The plaintiff’s counsel has contended that the Council of the Second Municipality had not the right of repealing the original ordinance of the city, by granting to the defendants permission to violate it. This argument assumes that the Council might have formally repealed the ordinance. This is no great concession ; for the act of the legislature expressly authorizes the municipalities respectively to repeal, revise, or amend the city ordinances theretofore passed. The permission granted to the defendants was, in our opinion, justly considered by the judge a quo, as a modification of an ordinance which the Council might repeal. It may, perhaps, be improvident, to grant permissions to *413one or more individuals to do acts which may not legitimately be done by others; but the conduct of those who make laws granting such permissions, cannot be inquired into, or controlled by the judiciary. If it could, nothing in the present case would lead us to the conclusion that the Council did not prudently exercise a legitimate power; much less that the plaintiff was injured by the defendants’ availing themselves of the permission they had obtained.

After this opinion was thus far prepared, the plaintiff’s counsel favored us with a printed brief, in which he labors to establish the unconstitutionality of the permission, obtained by the defendants from the Council of the Second Municipality, with the assent of the Mayor.

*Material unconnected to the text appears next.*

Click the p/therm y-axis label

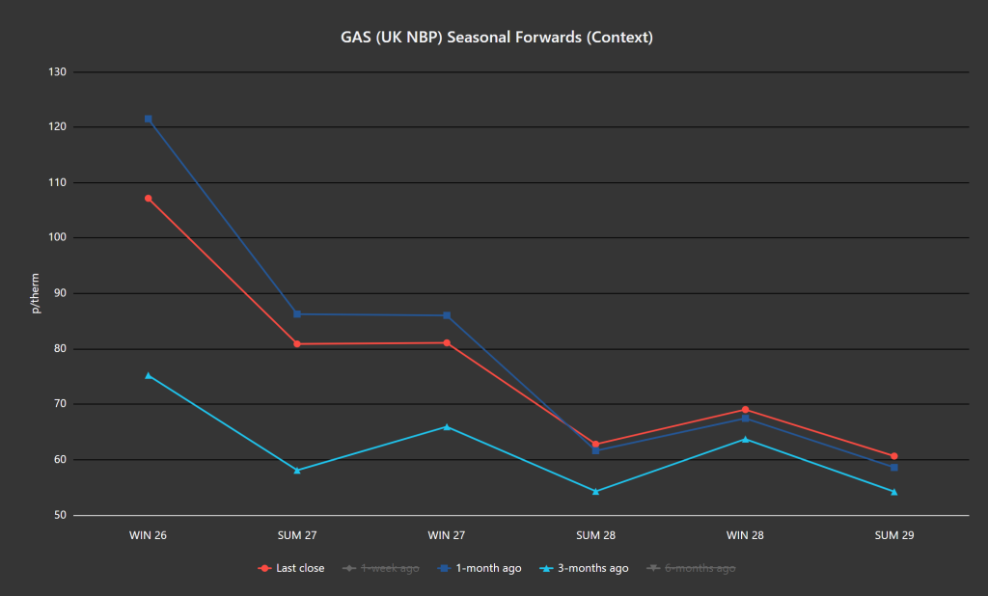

His argument assumes the proposition that neither the legislature, nor its creature, the City Council, have authority to suspend the operation of a general law in favor of or against an individual — an authority which the gentleman denies even to the Congress of the United States. It is useless to inquire into the powers of Congress in this respect; for those of the State legislature exceed, in many cases those of Congress, that body having no power to do any thing which the federal constitution does not authorize, while the State legislatures may do whatever is not prohibited by their respective constitutions. The legislature of Louisiana has considered that it had the power to discharge insolvent debtors from imprisonment (Simonton’s case. Acts of Assembly, 1812, p. 16); to authorize an uncle to marry his own niece, thus excepting this couple from the provisions of the Civil Code, art. 97. Acts of Assembly of 1822, p. 82. Frequent exemptions were granted to private individuals, or corporations, from the general law prohibiting lotteries. Acts of Assembly, 1828, pp. 90, 20, 64, 174. A widow was relieved from in-capacities to her being named tutrix. Acts of 1832, p. 166. Wives have been exempted from the general laws prohibiting them from being sureties for their husbands (Acts of 1844, p. 25), and minors from the incapacities of non-age. The charters of several of our Banks protect them against delays to which individual mortgage creditors are bound to submit, in cases of insolvency and death. There are also legislative exceptions to *414the repeal of the law of adoption. Acts of 1844, p. 104. Acts of 1837, p. 62 and 21. Government is not instituted to attend to the concerns of the community alone, but to those of individuals also. “ Hujus studii (juris) dum sunt positiones, publicum et puratum. Publicum jus est quod ad statum rei Romanse spectat. Privatum quod ad singulorum utilitatem.” Inst. I. 1., § 4. Plané in his (constitutionibus), qusedam sunt personales, quae nec ad exemplum trahuntur, [quoniam non hoc princeps vult]. Nam quod alicni ob meritum indulsit, vel si quam poenam irrogavit, vel si cui sine exemplo subvenit, personam non transgreditur. Alim autem, quum generales sint, omnes proculdubio tenent.” Ib. I. II., § 6.

The best attention which we have been able to give to the printed argument in this case, has not changed the impression under which the oral had left us.